Ohio babies spring to life
Opens up one eager eye
Focusing it on the sky
Where 99 red heart balloons go by
99 on High Street
Where 99 State Reps meet
The heartless worry, we must scurry
Call the troops out in a hurry
This is what we've waited for
This is it boys, win the war!
The governor is on the line
As 99 red heart balloons go by
Now you can be a voice for me
And send them something they will see
You can be a super-hero
Have a heart don't let them kill!
Help us pass the Heartbeat Bill
Come on now, give it a try
Our delivery's drawing nigh
As 99 red heart balloons go by
As 99 red heart balloons go by
Will you be a voice for me?
And help us make history?
When we defeat the heartless ones,
I'll give you lots and lots of hugs
Then it will be really great
To protect kids in your state
So please send a red balloon
Think of me, please don't say no!
The abortuaries would have to close. As it is, they have trouble keeping nurses. If their revenues dropped 90%, they couldn’t pay staff. And even Judas insisted on his thirty pieces of silver.
Of course, the abortuary supporters have no qualms about taking other people’s money. But few of them will choose to spend their own money to pay idle abortionists.
Tune in to CSpan 2. Now. Taking up abortion.
Unfortunately I don’t see it happening because of legal challenges and court decisions against it, but it would be great if it did.
Wow, this is great news!
By the illogic of the dogmatists, then, nobody should have done anything to help any of the Jews escape during WWII, because their methods could not enable them all to escape?

[WHAT THE EXERCISE ASKS] Copy each sentence in the Heartbeat Bill text above that ends with a question mark.

[PROVIDED INFORMATION]
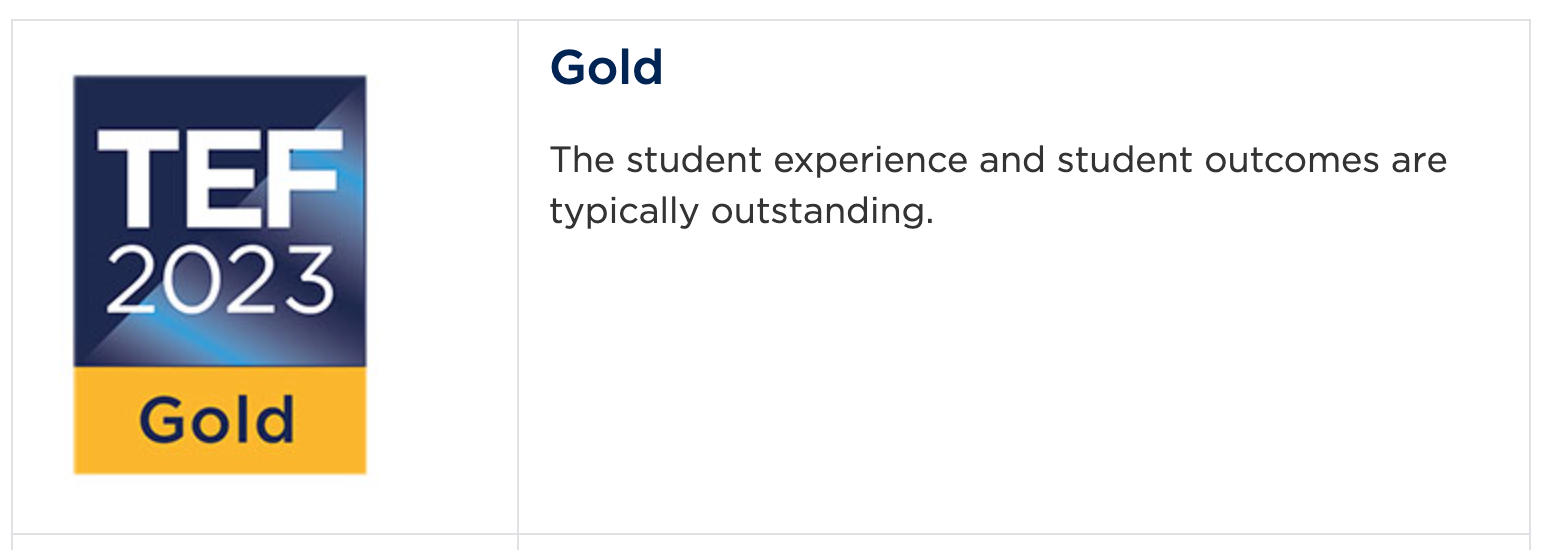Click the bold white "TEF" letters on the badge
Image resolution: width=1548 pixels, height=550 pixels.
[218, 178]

---

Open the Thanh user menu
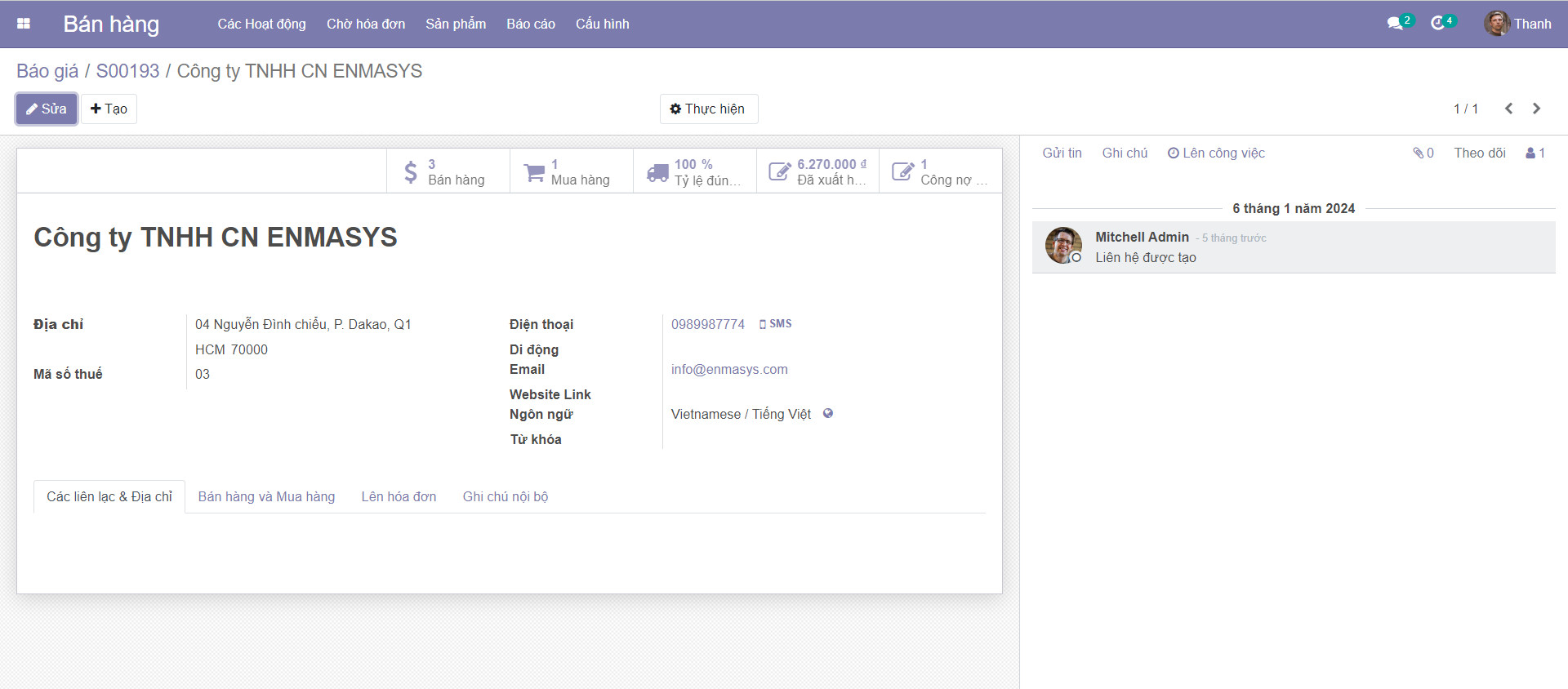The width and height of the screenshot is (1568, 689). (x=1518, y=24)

[TASK RESPONSE]
Will you be a voice for me?
And help us make history?
By the illogic of the dogmatists, then, nobody should have done anything to help any of the Jews escape during WWII, because their methods could not enable them all to escape?